Exercise description: Copy out the passage of the suicide-detection study text between "The subjects filled" and "or emotional pain.", inclusive.

Source extract:
New computer technology can help identify someone as suicidal based on verbal and nonverbal cues, researchers found.

“These computational approaches provide novel opportunities to apply technological innovations in suicide care and prevention, and it surely is needed,” lead author John Pestian, Ph.D., said in a news release. “When you look around health care facilities, you see tremendous support from technology, but not so much for those who care for mental illness.”

Researchers recruited adolescents and adults from emergency departments and inpatient and outpatient centers to participate in a prospective clinical trial, and 371 completed the study. Participants were suicidal, nonsuicidal with a mental illness or controls.

The subjects filled out the Columbia-Suicide Severity Rating Scale, Young Mania Rating Scale and Hamilton Rating Scale for Depression. They also took part in a recorded interview, answering open-ended questions about whether they had hope, fear, secrets, anger or emotional pain.

[Stored items]
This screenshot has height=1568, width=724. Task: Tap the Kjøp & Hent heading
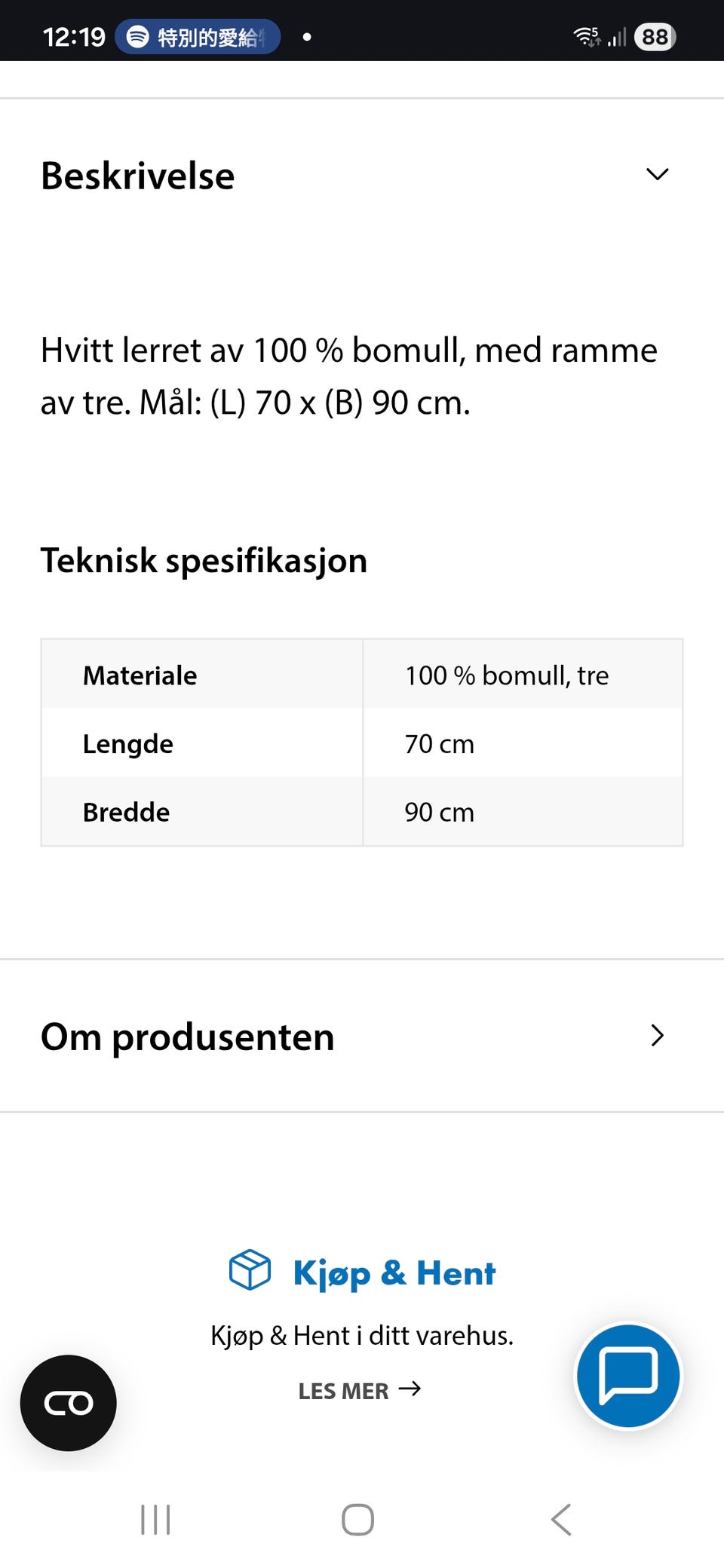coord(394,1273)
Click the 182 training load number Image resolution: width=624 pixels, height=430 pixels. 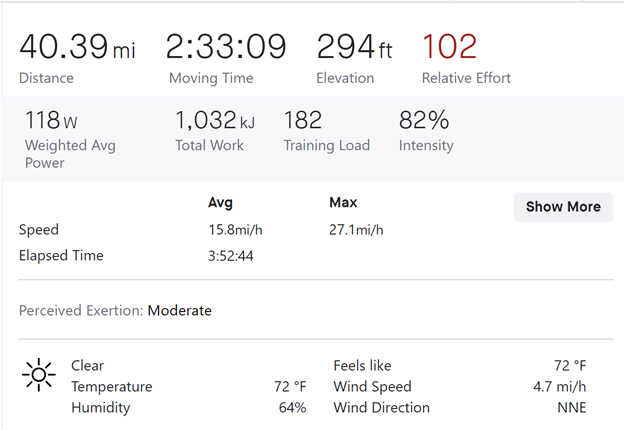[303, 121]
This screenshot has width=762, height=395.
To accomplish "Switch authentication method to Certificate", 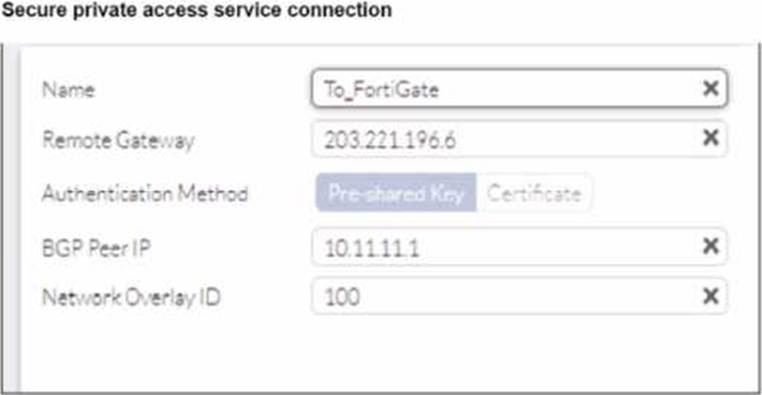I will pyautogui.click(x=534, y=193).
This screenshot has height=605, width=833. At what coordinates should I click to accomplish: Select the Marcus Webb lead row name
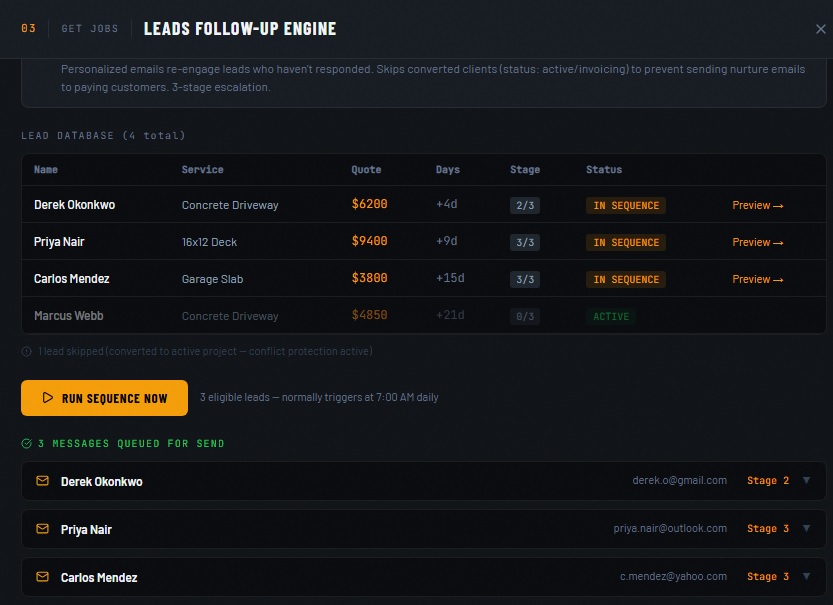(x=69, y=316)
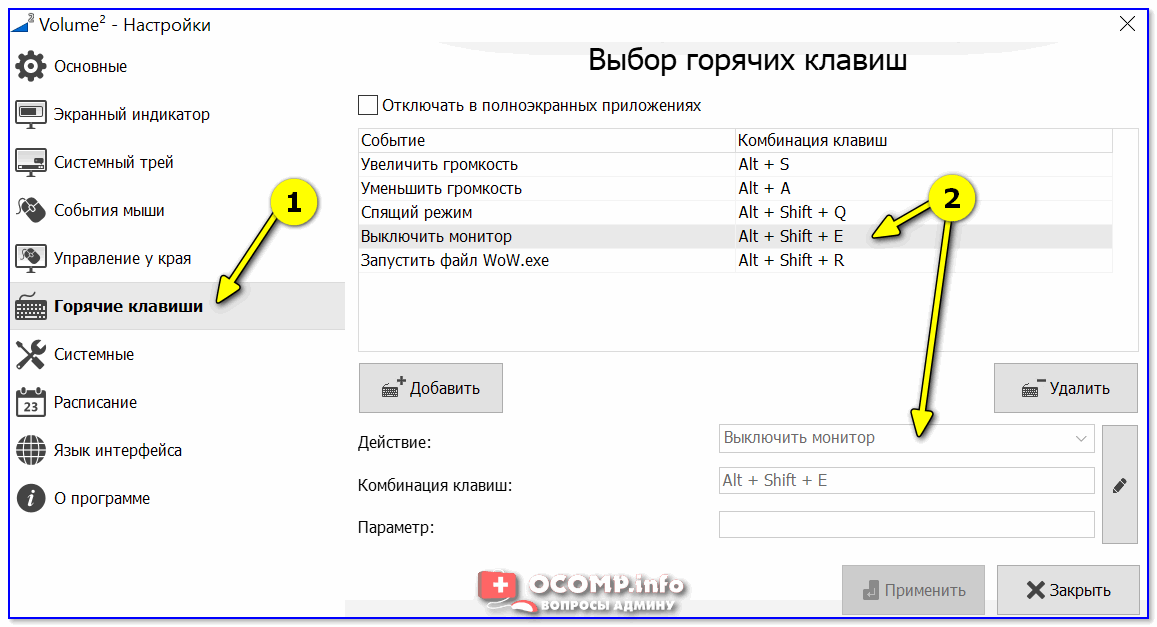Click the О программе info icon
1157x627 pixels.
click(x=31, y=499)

Exercise solution:
The subjects filled out the Columbia-Suicide Severity Rating Scale, Young Mania Rating Scale and Hamilton Rating Scale for Depression. They also took part in a recorded interview, answering open-ended questions about whether they had hope, fear, secrets, anger or emotional pain.